His friends published the Ethics within months of his death. The book was immediately condemned and banned. It would be nearly a century before philosophers began to seriously reckon with what Spinoza had achieved.
But when they did, the reckoning was profound.
The German Romantics rediscovered Spinoza in the late eighteenth century. Goethe called him "the most theistic" and "most Christian" of philosophers—an ironic tribute to a man excommunicated for heresy. Hegel called Spinoza the beginning point of all modern philosophy: "You are either a Spinozist or not a philosopher at all."
Einstein, asked if he believed in God, said he believed "in Spinoza's God"—the God who reveals himself in the lawful harmony of existence, not a God who concerns himself with the fates and actions of human beings.
The scholar Rebecca Goldstein dubbed Spinoza "the renegade Jew who gave us modernity." It's not an exaggeration. His insistence on naturalistic explanation, his defense of secular democracy, his vision of human freedom as rational self-understanding—these ideas are so embedded in contemporary thought that we barely notice them.
The Thinking That Preceded Thought
There's a beautiful irony in Spinoza's connection to Descartes.
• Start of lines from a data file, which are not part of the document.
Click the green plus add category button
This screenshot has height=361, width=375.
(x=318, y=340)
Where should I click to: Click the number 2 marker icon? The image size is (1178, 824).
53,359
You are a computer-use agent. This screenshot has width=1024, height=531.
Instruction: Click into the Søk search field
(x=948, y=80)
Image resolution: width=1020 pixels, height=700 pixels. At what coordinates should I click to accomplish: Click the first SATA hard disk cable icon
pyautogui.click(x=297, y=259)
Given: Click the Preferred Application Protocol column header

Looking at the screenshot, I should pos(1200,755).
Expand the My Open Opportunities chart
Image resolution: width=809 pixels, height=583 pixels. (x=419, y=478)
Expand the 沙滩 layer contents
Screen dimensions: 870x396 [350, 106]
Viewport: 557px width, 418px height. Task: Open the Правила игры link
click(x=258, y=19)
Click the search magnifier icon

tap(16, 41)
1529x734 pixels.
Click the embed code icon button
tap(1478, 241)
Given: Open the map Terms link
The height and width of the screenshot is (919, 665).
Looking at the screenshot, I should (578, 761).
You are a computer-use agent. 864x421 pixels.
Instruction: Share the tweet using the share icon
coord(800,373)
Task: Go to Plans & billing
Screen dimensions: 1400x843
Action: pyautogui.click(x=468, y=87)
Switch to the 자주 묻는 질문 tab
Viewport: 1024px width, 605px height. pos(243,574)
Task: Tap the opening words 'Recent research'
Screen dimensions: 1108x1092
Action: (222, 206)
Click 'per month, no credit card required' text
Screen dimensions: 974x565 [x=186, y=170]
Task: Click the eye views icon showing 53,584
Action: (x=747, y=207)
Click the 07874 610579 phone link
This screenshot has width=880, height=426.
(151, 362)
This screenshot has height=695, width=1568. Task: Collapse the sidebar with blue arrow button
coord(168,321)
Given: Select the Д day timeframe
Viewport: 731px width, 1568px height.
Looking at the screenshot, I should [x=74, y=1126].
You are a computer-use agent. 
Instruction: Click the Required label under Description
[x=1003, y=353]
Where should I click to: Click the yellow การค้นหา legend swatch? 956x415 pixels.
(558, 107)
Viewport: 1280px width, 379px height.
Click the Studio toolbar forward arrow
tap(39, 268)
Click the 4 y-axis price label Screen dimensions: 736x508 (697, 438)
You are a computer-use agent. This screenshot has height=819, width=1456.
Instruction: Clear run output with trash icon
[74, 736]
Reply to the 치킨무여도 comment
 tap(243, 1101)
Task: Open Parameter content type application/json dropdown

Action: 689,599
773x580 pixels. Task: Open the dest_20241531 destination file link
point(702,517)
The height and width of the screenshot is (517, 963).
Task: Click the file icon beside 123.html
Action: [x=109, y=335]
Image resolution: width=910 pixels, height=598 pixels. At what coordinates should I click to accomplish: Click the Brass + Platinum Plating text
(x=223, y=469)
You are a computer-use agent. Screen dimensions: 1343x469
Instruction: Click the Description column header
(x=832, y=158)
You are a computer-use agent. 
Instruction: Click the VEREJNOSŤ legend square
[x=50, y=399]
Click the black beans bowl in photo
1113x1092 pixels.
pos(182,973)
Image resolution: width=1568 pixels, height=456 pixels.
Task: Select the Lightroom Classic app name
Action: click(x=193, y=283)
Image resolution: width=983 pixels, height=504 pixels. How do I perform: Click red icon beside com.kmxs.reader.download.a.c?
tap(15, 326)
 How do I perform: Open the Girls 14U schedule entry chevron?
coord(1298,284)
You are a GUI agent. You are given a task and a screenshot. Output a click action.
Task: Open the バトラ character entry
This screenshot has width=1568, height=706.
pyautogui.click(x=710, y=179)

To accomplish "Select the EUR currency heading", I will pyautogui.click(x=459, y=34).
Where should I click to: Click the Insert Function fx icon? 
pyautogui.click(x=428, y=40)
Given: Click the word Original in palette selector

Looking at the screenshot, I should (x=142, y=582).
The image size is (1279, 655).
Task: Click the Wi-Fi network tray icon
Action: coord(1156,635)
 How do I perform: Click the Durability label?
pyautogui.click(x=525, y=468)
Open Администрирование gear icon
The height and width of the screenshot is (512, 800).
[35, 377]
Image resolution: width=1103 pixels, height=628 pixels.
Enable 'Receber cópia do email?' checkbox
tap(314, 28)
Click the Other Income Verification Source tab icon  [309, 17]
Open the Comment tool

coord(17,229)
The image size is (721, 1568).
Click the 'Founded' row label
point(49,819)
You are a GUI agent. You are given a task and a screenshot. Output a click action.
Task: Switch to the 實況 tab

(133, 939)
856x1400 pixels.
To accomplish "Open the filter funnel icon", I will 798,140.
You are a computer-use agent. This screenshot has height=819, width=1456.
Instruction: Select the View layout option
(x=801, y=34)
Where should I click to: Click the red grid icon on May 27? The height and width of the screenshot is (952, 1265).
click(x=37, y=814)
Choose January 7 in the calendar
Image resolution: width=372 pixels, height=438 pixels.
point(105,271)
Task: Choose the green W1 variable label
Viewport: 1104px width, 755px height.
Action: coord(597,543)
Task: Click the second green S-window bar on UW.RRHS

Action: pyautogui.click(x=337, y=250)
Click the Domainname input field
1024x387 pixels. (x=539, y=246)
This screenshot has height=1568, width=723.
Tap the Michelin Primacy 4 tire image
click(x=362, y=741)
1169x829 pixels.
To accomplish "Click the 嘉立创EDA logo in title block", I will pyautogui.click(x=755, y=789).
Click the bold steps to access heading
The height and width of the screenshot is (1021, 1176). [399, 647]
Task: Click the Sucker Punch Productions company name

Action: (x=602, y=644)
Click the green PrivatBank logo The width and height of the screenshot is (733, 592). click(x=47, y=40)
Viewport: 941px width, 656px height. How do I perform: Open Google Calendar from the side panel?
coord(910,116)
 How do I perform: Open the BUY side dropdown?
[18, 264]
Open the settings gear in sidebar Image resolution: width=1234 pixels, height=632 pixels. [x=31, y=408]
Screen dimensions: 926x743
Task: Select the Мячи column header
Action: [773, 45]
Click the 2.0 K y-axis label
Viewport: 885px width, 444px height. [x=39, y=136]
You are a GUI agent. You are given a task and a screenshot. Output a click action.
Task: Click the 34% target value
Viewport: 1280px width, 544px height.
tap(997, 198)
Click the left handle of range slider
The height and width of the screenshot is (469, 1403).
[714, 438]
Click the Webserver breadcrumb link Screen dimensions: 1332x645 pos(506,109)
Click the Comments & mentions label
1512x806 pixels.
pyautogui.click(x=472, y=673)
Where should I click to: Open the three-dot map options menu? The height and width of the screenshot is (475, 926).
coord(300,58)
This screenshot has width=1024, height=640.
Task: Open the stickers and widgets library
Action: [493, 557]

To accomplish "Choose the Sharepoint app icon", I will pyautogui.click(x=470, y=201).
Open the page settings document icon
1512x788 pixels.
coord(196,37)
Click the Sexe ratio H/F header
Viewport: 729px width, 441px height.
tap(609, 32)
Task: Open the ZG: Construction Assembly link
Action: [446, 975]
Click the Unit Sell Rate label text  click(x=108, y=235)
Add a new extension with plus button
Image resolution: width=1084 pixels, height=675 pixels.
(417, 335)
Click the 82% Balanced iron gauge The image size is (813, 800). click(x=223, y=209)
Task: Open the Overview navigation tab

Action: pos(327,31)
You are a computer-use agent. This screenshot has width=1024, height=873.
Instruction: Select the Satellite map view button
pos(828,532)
Descartes' most famous line is "I think, therefore I am"—the declaration that the thinking self is the foundation of all certainty.
Spinoza accepted Descartes' rigor but rejected his conclusion. There is no "I" standing apart from Nature, thinking thoughts that prove its separate existence. The thinking is just Nature thinking through us. The self that seems so solid, so foundational, is a mode of infinite substance—a wave that imagines itself separate from the ocean.
This might sound like a diminishment of human significance. Spinoza saw it as liberation.
If we are not separate from God or Nature, then our deepest understanding connects us to eternal truth. If our thoughts are Nature thinking, then reason gives us access to reality itself. The lens grinder in his small room, polishing glass and pondering necessity, was participating in the universe's understanding of itself.
That twenty-three-year-old, cursed and cast out by his community for dangerous thoughts, spent the rest of his short life proving that those thoughts were not only dangerous but true. The community that expelled him disappeared into history. The thoughts remain.